=== Rows ===

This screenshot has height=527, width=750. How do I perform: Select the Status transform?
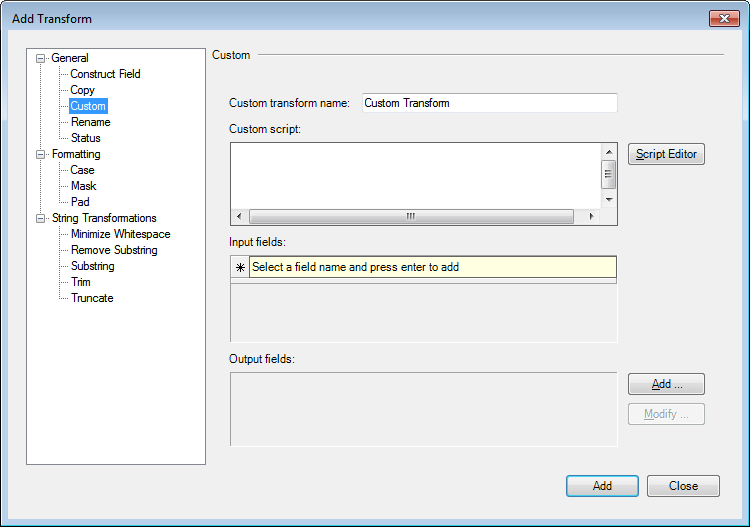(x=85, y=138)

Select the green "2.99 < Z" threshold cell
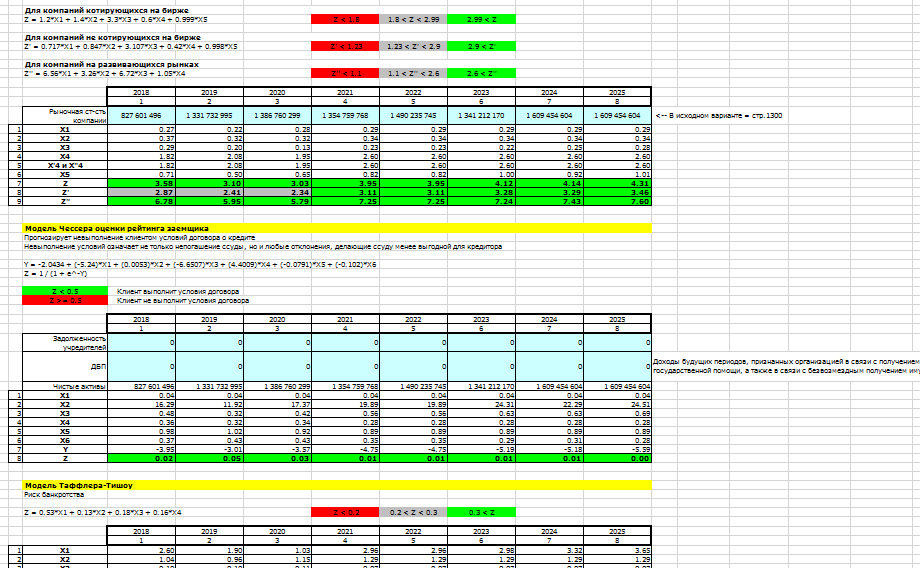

===
=== Rows ===

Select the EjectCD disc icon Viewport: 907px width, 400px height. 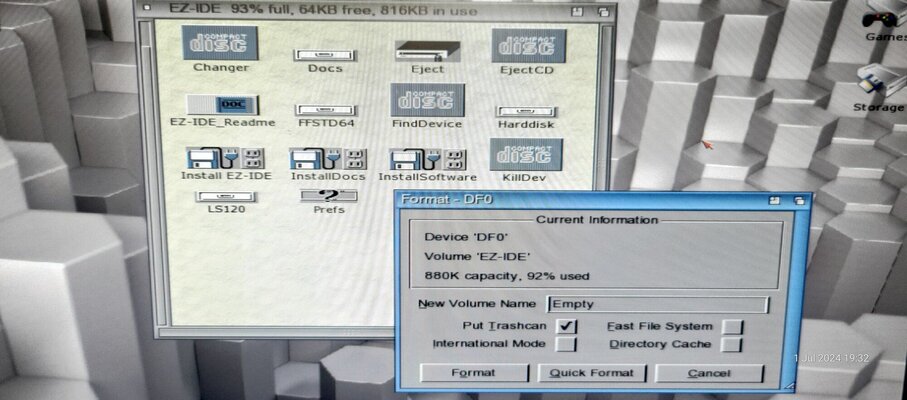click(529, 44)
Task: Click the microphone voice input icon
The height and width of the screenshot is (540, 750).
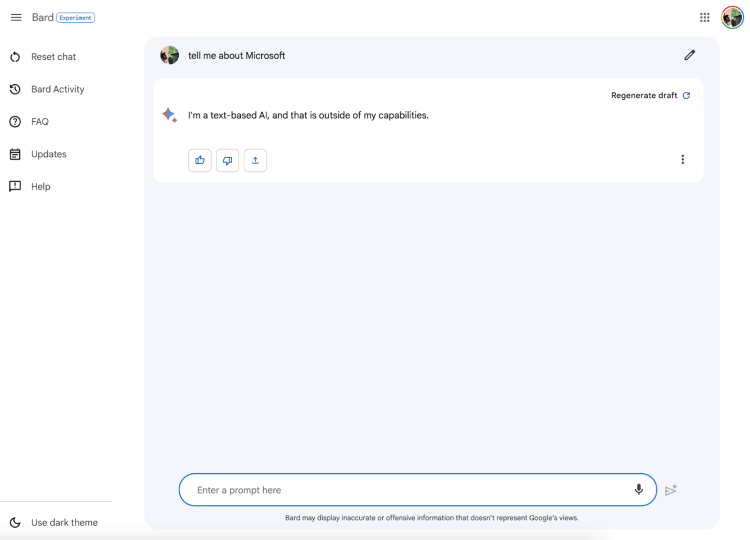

===
=== Rows ===

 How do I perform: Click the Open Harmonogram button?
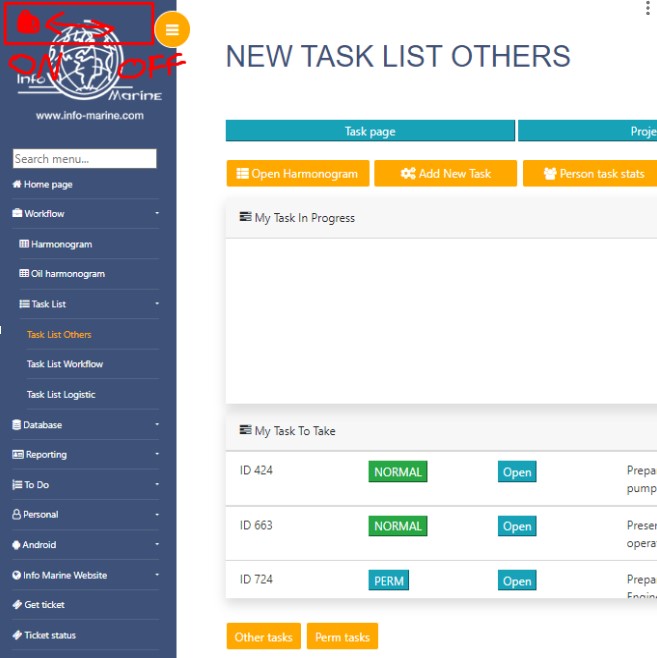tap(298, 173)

===

**Task brief**
Format the part of the listing that opens with the line containing "This screenshot has" and closes with the line containing "Select the green" as a Markdown table with the columns Row and Line. Skip blank lines and leave the pictures out.

**Full solution**
| Row | Line |
|---|---|
| 1 | This screenshot has height=527, width=750. How do I perform: Select the Status transform? |
| 2 | (x=85, y=138) |
| 3 | Select the green "2.99 < Z" threshold cell |